Hoewel deze overweging niet helder is in zoverre dat daarin geen duidelijk onderscheid wordt gemaakt tussen het misdrijf waarvoor de maatregel wettelijk mogelijk is (artikel 37a, eerste lid, onder 1e WvSr) en de gronden die het opleggen van de maatregel eisen (artikel 37a, eerste lid, onder 2e WvSr), heeft de rechtbank hiermee kennelijk willen aangeven dat in dit geval aan het vereiste van artikel 37a, eerste lid, onder 1e was voldaan, nu een van de bewezenverklaarde feiten een misdrijf betrof waarop naar de wettelijke omschrijving een gevangenisstraf van vier jaar is gesteld. Met dit feit kan geen ander feit bedoeld zijn dan de bewezenverklaarde diefstal, nu voor de andere bewezenverklaarde misdrijven –lokaalvredebreuk, huisvredebreuk en een tweetal mishandelingen – geen strafbedreiging gold van vier jaren of meer en deze niet zijn opgenomen in de limitatieve opsomming van misdrijven in artikel 37a, eerste lid, onder 1e WvSr. Naar het oordeel van het hof hebben de overige bewezenverklaarde feiten, met name de mishandelingen, geen rol gespeeld en ook geen rol kunnen spelen bij de vraag of aan de in het eerste lid onder 1e van artikel 37a WvSr opgenomen eis was voldaan.
Nu aldus sprake was van een gemaximeerde tbs-maatregel, had deze reeds in 1993 niet verlengd mogen worden.
Ondanks het gesloten stelsel van rechtsmiddelen zou het in strijd met het wettelijk systeem zijn om een terbeschikkingstelling die als gemaximeerd moet worden aangemerkt, (onbeperkt) te verlengen als daarmee de duur van vier jaren wordt overschreden.

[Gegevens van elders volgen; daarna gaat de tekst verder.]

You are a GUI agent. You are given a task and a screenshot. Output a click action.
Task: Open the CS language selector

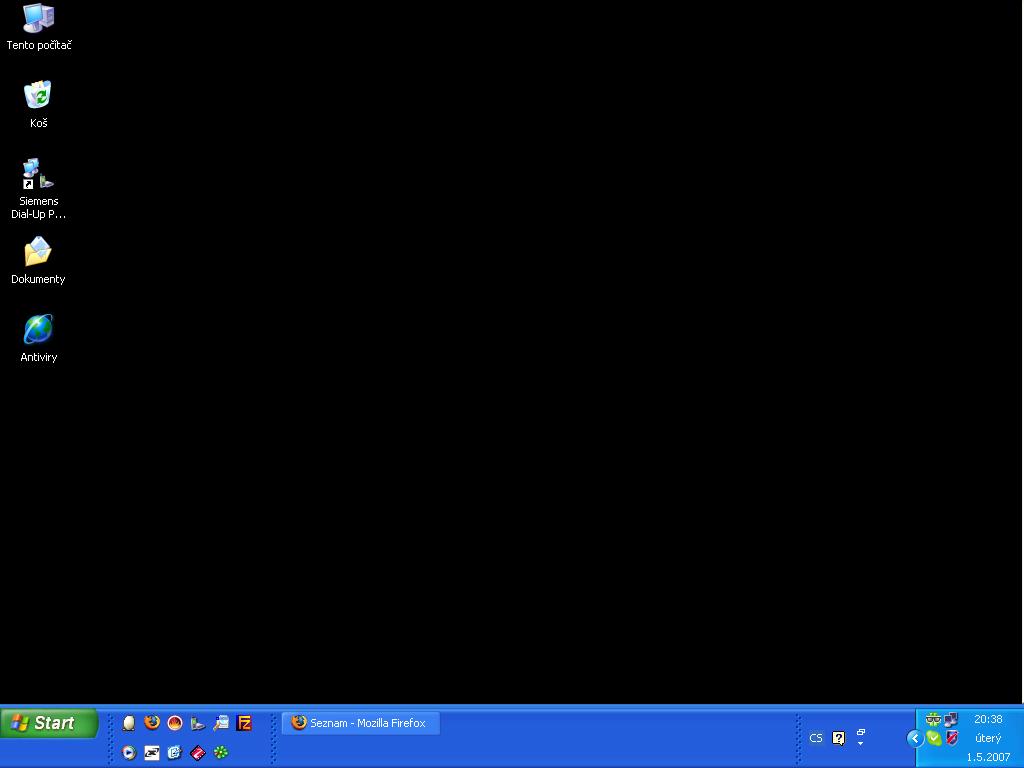(816, 738)
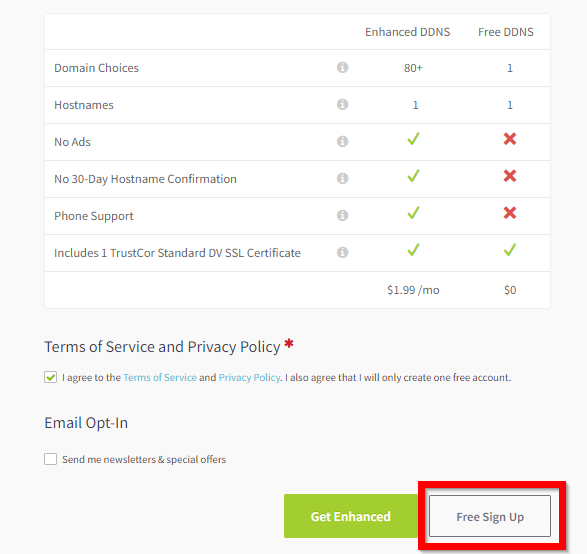
Task: Click the Phone Support info icon
Action: pyautogui.click(x=342, y=216)
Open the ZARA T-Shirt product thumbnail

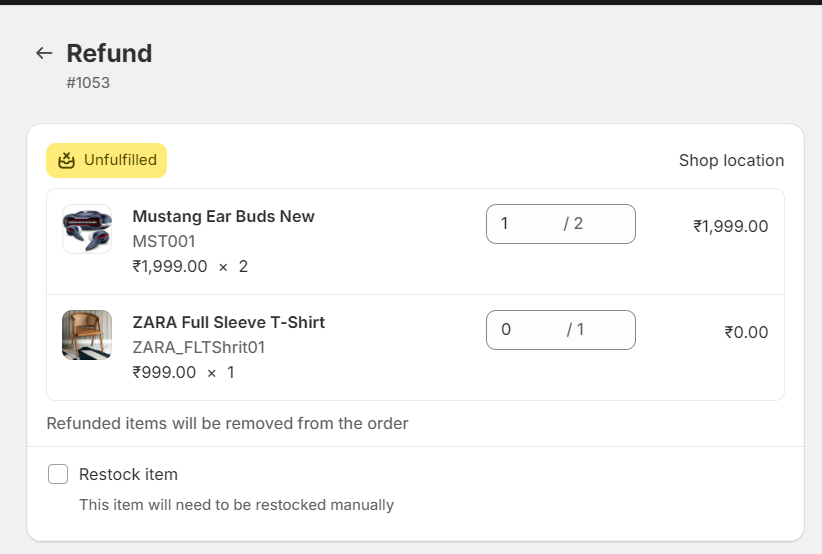pos(87,335)

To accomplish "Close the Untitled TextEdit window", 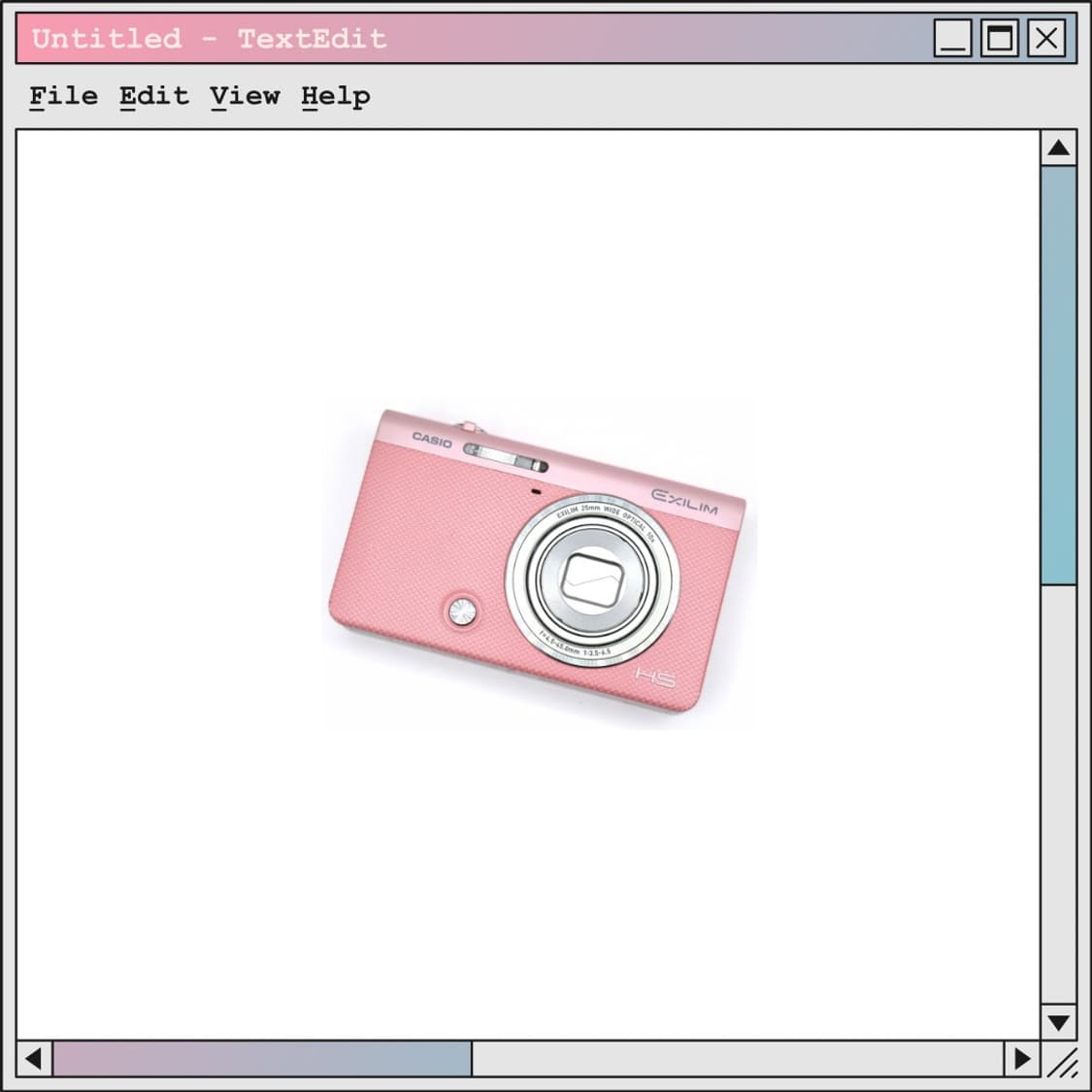I will coord(1045,39).
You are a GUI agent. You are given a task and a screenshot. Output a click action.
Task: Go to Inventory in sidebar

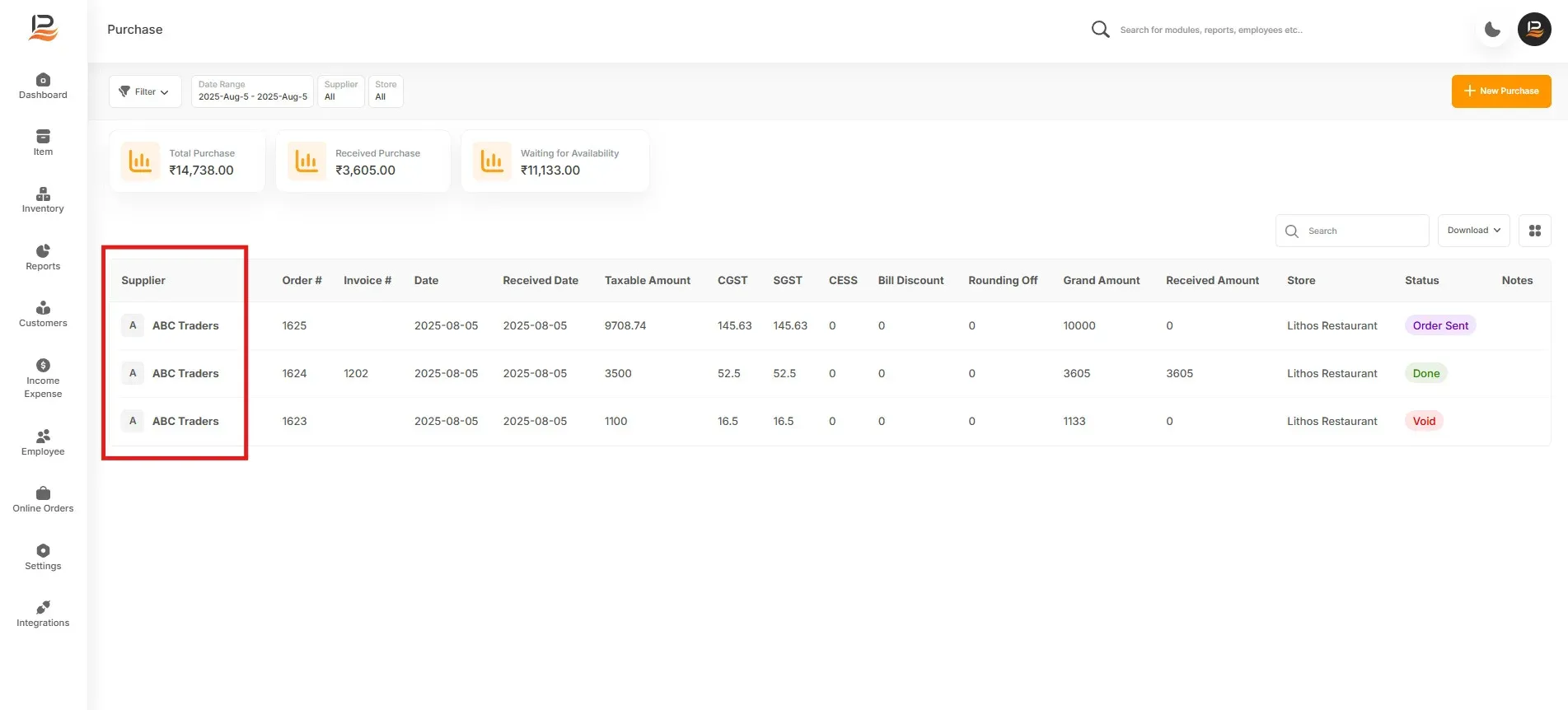point(43,200)
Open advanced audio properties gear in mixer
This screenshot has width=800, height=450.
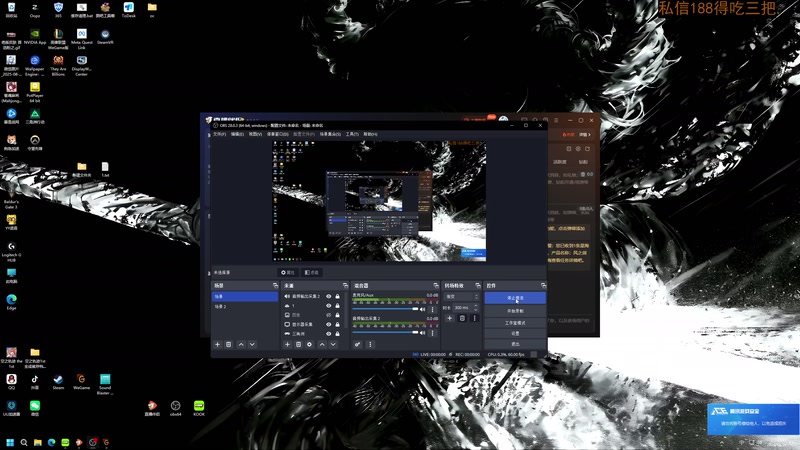pos(357,344)
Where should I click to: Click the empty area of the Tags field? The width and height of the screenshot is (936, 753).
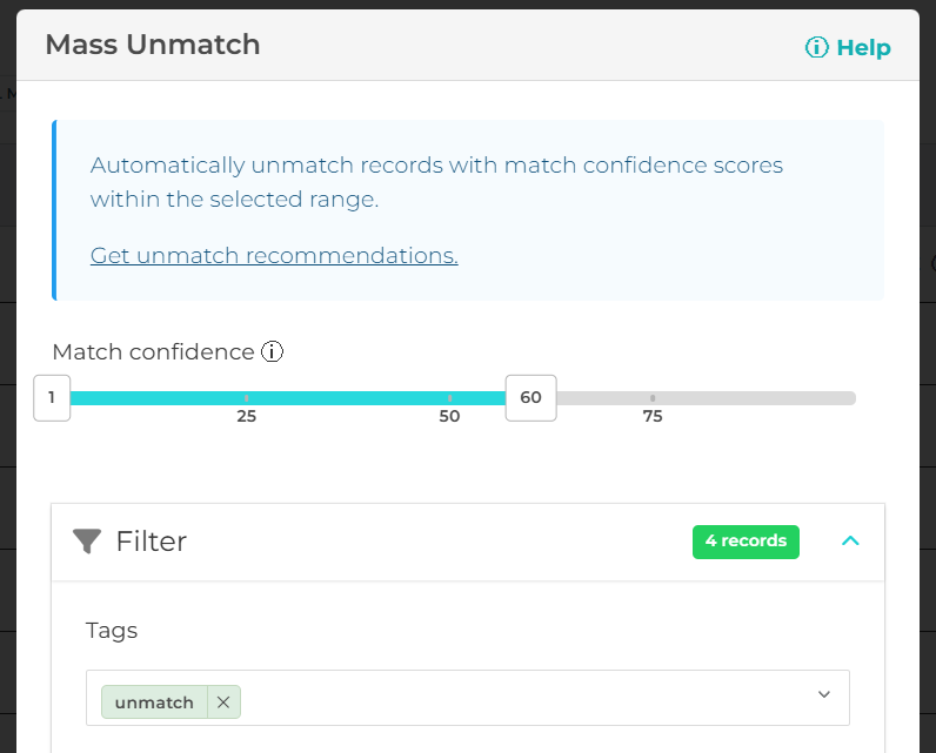click(520, 697)
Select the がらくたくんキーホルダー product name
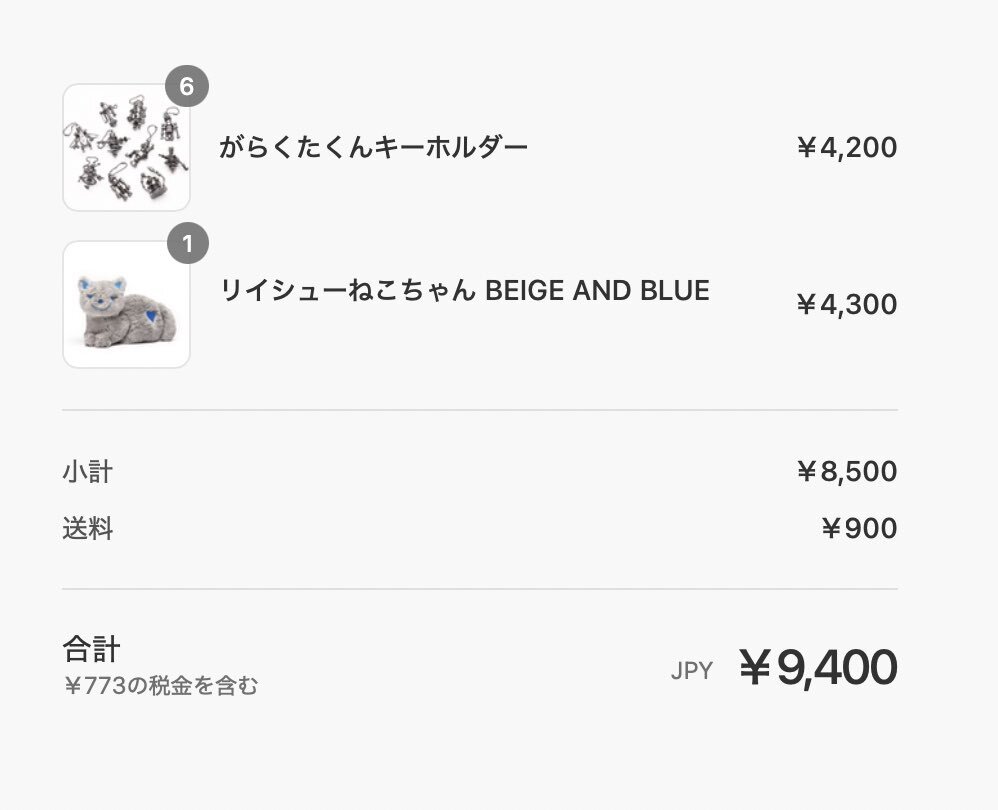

Op grond van het vorenstaande dient de vordering van de officier van justitie te worden afgewezen.
Beslissing
Het hof:
Vernietigt de beslissing van de rechtbank Amsterdam van 22 juni 2011 met betrekking tot de terbeschikkinggestelde [naam].
Wijst af de vordering van de officier van justitie.
Aldus gedaan door
mr Y.A.J.M. van Kuijck als voorzitter,
mr E. van der Herberg en mr C. Caminada als raadsheren,
en drs. J. Boon en drs. E. Harmsen als raden,
in tegenwoordigheid van mr G.J.B. van Weegen als griffier,
en op 9 augustus 2011 in het openbaar uitgesproken.
De raden zijn buiten staat deze beslissing mede te ondertekenen.